● **Listed entries**:
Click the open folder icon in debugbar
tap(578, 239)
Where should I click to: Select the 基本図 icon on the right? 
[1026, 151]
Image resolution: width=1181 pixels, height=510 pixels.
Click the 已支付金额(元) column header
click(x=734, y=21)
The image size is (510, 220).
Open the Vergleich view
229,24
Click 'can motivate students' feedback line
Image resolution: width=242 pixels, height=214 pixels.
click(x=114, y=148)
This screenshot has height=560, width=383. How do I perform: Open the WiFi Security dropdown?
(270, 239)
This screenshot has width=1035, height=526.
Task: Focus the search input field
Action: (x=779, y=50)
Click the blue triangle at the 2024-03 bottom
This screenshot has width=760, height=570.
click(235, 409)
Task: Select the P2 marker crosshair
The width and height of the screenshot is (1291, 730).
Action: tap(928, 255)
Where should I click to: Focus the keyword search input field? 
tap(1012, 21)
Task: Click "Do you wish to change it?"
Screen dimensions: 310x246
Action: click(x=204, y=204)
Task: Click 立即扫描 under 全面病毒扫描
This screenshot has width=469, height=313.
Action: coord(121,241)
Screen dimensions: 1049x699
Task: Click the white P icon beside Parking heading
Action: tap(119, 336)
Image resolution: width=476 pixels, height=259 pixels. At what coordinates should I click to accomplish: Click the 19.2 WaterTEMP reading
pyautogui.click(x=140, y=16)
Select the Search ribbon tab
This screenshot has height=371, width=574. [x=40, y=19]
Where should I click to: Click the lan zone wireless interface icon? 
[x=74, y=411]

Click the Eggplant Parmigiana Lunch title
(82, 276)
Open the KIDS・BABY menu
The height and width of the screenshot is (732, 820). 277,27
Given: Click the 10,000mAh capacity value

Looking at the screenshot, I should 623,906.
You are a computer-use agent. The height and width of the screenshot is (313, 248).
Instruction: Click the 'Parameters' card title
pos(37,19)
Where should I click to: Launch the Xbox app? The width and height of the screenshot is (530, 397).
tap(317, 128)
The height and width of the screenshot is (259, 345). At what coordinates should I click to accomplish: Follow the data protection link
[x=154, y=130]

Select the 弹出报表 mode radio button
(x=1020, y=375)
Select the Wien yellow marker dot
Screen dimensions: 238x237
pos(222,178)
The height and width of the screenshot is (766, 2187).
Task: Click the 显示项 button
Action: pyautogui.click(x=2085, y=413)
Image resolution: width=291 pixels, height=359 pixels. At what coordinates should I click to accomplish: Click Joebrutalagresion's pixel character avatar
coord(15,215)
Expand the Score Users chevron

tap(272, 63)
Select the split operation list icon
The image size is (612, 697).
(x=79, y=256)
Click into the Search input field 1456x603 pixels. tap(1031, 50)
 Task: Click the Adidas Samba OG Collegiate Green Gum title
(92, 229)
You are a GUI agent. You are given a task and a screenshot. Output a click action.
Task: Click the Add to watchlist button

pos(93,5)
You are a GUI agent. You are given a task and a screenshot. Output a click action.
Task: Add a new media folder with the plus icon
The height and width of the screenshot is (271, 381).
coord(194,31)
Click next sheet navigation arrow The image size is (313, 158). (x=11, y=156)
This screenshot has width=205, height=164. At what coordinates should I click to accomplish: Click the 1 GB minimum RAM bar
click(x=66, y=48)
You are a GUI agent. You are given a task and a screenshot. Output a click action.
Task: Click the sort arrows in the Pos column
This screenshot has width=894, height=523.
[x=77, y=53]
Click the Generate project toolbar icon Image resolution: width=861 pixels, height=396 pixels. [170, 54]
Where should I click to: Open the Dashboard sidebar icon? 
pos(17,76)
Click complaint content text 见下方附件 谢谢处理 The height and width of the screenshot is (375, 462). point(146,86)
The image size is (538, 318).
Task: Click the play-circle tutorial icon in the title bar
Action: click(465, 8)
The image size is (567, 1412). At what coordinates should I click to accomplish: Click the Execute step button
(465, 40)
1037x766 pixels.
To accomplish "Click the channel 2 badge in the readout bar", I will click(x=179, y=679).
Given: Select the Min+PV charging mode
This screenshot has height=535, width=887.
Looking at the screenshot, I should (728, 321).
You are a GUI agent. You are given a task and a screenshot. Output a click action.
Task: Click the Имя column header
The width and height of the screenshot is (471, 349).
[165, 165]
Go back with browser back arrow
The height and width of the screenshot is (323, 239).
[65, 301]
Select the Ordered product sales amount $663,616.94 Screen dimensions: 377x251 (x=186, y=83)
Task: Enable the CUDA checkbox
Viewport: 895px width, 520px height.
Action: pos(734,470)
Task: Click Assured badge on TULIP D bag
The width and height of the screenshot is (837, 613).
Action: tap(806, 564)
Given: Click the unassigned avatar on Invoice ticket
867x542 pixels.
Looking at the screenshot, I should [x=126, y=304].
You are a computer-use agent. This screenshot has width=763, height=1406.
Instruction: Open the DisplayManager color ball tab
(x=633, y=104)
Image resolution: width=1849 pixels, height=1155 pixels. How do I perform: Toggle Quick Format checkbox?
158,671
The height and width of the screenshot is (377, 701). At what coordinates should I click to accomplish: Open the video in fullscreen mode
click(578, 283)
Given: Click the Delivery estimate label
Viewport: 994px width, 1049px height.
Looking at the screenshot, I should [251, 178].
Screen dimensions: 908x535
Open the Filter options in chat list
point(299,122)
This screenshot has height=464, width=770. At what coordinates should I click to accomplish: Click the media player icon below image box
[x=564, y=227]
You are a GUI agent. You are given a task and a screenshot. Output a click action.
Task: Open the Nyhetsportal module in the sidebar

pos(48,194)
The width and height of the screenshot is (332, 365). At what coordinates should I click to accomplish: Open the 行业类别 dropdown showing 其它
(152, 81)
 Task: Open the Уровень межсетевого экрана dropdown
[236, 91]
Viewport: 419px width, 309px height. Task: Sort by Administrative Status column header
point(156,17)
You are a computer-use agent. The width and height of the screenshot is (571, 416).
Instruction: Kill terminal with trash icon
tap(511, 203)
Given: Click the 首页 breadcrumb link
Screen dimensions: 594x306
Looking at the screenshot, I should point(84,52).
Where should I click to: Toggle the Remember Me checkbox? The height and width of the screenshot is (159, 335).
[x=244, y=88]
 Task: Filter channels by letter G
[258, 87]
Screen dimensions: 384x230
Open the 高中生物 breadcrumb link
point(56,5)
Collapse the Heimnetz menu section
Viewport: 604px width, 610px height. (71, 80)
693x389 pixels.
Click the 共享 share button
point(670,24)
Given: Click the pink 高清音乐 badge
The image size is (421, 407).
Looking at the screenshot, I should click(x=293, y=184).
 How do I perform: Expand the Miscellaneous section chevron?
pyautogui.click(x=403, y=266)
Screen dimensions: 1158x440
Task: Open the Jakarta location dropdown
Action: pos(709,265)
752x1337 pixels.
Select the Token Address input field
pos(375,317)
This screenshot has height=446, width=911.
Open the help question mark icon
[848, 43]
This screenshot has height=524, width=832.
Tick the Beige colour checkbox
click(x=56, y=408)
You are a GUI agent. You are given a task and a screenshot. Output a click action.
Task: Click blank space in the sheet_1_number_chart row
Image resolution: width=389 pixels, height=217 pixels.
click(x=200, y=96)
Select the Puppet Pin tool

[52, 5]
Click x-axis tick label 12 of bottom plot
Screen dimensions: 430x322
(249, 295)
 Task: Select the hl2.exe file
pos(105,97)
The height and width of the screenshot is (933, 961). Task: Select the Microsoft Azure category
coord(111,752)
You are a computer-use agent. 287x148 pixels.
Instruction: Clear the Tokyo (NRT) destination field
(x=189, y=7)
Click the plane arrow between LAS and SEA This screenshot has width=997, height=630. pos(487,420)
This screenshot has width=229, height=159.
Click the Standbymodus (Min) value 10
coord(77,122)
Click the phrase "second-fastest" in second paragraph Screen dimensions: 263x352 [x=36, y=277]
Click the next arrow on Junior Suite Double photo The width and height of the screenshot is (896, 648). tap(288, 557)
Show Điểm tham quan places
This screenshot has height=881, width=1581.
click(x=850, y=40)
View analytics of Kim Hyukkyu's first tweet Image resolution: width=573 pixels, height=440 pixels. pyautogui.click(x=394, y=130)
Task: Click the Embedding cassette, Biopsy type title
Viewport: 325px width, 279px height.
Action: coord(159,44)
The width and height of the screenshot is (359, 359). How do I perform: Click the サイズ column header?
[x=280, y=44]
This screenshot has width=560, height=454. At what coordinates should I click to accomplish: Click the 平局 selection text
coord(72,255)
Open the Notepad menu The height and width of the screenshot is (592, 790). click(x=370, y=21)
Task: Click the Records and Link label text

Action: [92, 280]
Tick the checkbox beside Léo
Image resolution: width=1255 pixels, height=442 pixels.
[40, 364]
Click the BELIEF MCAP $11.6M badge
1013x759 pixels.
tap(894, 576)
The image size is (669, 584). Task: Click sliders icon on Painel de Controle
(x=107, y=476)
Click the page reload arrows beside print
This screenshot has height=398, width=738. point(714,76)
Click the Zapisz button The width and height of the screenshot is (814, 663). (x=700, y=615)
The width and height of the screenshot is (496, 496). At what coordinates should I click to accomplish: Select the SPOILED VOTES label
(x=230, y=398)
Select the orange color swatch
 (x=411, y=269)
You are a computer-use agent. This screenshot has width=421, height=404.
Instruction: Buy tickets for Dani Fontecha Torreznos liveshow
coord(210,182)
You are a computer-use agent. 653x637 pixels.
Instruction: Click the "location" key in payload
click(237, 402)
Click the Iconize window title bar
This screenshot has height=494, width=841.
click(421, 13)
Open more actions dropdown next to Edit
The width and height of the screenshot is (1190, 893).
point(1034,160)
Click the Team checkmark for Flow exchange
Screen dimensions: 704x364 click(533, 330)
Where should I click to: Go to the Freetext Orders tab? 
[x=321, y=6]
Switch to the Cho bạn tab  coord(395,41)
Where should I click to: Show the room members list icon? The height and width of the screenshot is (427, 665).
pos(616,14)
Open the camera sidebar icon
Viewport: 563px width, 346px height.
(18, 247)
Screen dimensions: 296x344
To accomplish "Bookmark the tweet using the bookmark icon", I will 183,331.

● **Assignment**: The answer should be an exact copy of the lines from the one containing "This screenshot has height=494, width=841." through the last line of the entries, both included.

● **Solved problem**:
This screenshot has height=494, width=841.
click(421, 13)
Open more actions dropdown next to Edit
The width and height of the screenshot is (1190, 893).
point(1034,160)
Click the Team checkmark for Flow exchange
Screen dimensions: 704x364 click(533, 330)
Where should I click to: Go to the Freetext Orders tab? 
[x=321, y=6]
Switch to the Cho bạn tab  coord(395,41)
Where should I click to: Show the room members list icon? The height and width of the screenshot is (427, 665).
pos(616,14)
Open the camera sidebar icon
Viewport: 563px width, 346px height.
(18, 247)
Screen dimensions: 296x344
To accomplish "Bookmark the tweet using the bookmark icon", I will 183,331.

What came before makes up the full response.